There are a lot of torque converter options though:
- Series20 (symmetrical) max 8hp, 13 degrees each side. Drive engagement 2200rpm.
- Series30 (asymmetrical with overdrive) max 8hp, 20.5 degrees one side. Drive engagement 2200rpm with zinc weights.
- Series40 (symmetrical heavy duty high HP)
There are also several manufacturers of TC over the years.
The most common is Comet. And all the imported clone versions
you see for cheap on ebay are Comet copies. Comet is still in
business and their TC (or their clones) is really the only one available.
The only exception is the new
Juggernaut,
which is a copy of the Salsbury vintage torque converter. It has a 2500rpm engagement with max rpms
up to 8500rpm and 3/4" wide asymmetrical belt. But the Juggernaut (GoPowerSports) is
only the drive unit. On a stock motor running at 3600 rpm you will not see much difference
in performance with a Juggernaut. But running 4000+ rpm is where the Juggernaut shines.
Drive and Driven.
Torque converters have two clutches: the drive (the part on the motor)
and the driven (the part on the jackshaft.) There are lots of different
clutch spring options for these, which change the RPM in which the clutch
engages (or changes gears.)
Drive Comet Springs and Weights.
On the Comet/clone drive, there are different weights which will change engagement.

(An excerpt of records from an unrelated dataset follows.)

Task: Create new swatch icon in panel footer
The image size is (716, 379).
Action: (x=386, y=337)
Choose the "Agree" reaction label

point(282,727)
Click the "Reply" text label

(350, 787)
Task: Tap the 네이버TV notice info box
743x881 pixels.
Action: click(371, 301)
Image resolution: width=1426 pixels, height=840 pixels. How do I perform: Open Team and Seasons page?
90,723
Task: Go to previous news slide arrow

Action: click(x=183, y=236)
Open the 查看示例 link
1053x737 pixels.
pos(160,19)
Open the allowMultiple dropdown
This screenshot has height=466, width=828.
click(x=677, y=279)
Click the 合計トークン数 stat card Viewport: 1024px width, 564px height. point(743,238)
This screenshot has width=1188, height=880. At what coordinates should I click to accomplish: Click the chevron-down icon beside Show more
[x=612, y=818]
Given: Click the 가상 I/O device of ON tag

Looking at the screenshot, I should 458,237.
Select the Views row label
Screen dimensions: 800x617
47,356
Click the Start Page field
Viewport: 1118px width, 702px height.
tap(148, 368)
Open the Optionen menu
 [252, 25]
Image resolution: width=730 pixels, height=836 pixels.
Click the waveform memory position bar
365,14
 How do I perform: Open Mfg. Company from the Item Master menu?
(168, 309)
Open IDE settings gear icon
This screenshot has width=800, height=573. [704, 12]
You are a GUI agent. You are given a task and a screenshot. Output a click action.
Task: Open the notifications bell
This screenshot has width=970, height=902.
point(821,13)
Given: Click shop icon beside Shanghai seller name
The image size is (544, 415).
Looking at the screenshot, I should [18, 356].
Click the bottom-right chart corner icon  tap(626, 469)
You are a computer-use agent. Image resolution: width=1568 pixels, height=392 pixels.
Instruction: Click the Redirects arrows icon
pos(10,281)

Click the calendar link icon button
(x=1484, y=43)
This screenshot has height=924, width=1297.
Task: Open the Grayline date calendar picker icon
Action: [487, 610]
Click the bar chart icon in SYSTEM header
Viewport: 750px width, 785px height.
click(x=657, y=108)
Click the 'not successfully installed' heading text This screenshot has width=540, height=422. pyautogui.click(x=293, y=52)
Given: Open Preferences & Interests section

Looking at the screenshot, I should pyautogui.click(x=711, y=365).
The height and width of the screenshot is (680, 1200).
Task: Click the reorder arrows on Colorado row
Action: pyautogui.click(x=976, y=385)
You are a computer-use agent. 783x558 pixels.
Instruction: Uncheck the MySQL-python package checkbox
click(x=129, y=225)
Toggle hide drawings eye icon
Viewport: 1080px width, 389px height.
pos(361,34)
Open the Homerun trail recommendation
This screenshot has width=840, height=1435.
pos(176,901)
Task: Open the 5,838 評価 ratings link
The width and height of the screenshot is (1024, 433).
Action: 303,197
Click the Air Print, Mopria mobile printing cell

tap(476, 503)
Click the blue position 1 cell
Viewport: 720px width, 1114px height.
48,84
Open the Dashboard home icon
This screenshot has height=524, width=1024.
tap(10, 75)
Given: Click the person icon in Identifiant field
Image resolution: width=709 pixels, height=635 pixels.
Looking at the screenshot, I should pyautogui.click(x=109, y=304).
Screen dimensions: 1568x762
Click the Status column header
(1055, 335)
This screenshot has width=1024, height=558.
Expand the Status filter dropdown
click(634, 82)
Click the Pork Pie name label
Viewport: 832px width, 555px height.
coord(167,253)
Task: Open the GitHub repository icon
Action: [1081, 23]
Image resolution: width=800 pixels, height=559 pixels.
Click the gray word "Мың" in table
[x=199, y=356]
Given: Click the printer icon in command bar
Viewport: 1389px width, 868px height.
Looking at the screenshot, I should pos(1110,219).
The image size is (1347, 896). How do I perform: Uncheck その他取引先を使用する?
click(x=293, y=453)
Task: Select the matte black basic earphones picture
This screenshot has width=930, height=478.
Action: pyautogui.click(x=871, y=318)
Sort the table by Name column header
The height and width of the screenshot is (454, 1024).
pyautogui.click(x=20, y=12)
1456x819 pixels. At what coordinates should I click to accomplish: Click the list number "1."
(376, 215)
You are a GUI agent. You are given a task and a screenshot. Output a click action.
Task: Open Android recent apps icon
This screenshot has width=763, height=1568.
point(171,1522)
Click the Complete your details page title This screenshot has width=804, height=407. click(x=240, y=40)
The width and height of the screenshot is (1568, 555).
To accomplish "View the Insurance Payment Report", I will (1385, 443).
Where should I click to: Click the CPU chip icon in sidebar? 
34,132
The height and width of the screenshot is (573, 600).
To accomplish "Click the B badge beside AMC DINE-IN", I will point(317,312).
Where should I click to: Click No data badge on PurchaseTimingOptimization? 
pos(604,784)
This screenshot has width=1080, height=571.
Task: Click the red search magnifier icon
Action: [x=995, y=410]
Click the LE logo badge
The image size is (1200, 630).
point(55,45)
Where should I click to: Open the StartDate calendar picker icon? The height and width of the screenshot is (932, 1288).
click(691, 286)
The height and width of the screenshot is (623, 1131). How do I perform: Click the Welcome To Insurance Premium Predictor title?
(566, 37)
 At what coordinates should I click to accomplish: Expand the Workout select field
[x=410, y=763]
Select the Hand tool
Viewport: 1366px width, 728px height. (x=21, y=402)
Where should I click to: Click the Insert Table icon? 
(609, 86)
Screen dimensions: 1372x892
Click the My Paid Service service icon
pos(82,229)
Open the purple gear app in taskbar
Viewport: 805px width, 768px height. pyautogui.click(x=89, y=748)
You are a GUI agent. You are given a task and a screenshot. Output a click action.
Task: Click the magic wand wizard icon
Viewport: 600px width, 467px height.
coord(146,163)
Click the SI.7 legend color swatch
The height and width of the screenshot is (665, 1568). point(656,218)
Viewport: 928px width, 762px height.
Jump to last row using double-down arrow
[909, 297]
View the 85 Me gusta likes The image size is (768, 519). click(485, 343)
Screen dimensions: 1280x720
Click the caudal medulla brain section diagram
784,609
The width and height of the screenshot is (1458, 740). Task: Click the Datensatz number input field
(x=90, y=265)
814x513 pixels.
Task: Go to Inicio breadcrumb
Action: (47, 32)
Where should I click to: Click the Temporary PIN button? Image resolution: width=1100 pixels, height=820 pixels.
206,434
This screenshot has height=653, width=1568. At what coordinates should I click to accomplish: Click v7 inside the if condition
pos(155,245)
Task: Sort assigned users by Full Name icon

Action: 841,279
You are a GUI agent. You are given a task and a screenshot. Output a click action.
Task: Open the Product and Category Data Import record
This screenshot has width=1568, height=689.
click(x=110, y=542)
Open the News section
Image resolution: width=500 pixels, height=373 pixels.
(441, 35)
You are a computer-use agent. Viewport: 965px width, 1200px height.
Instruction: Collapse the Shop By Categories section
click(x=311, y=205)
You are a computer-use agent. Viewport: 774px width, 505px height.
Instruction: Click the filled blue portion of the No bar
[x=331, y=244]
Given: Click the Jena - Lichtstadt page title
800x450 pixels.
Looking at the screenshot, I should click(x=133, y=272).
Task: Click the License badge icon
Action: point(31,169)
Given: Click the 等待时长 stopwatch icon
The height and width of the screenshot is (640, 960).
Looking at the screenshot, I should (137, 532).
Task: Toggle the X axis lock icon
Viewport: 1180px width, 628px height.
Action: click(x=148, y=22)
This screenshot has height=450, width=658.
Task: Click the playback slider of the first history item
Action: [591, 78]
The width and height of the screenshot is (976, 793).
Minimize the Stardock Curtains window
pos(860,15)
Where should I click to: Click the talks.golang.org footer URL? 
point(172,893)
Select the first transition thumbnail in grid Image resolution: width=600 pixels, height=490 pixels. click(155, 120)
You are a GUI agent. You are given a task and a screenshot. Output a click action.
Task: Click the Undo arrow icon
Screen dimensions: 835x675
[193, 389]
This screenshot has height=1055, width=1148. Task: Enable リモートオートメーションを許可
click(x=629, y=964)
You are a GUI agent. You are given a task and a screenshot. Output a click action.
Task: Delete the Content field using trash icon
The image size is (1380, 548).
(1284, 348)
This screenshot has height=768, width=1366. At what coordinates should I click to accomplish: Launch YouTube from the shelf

Note this information applies to both series20 and series30:
- Zinc weights (stock): 320 grams
- Aluminum die cast: 147 grams, #202931a
- Mod Aluminum: 90 grams. This is mentioned in documentation, but I have not seen this for sale anywhere! So won't document them...
There are also Comet drive "garter" spring choices and their engagement RPM (for both series20 and series30)
with stock zinc or die cast aluminum.
The RPM level of the spring is when the driver just starts. It's the grab rpm on the belt from a stop.
Have never been able to find any documentation in regards to how the drive and driven work in
concert when using the different springs/weights and shifting from low to high gear.
Stock garter springs are Blue springs. With zinc weights and blue garter springs (stock) the drive should engage at 2200 engine rpm.
Driven Comet (jackshaft) Torsion Springs.
There are also spring choices on the jackshaft mounted 'driven' unit.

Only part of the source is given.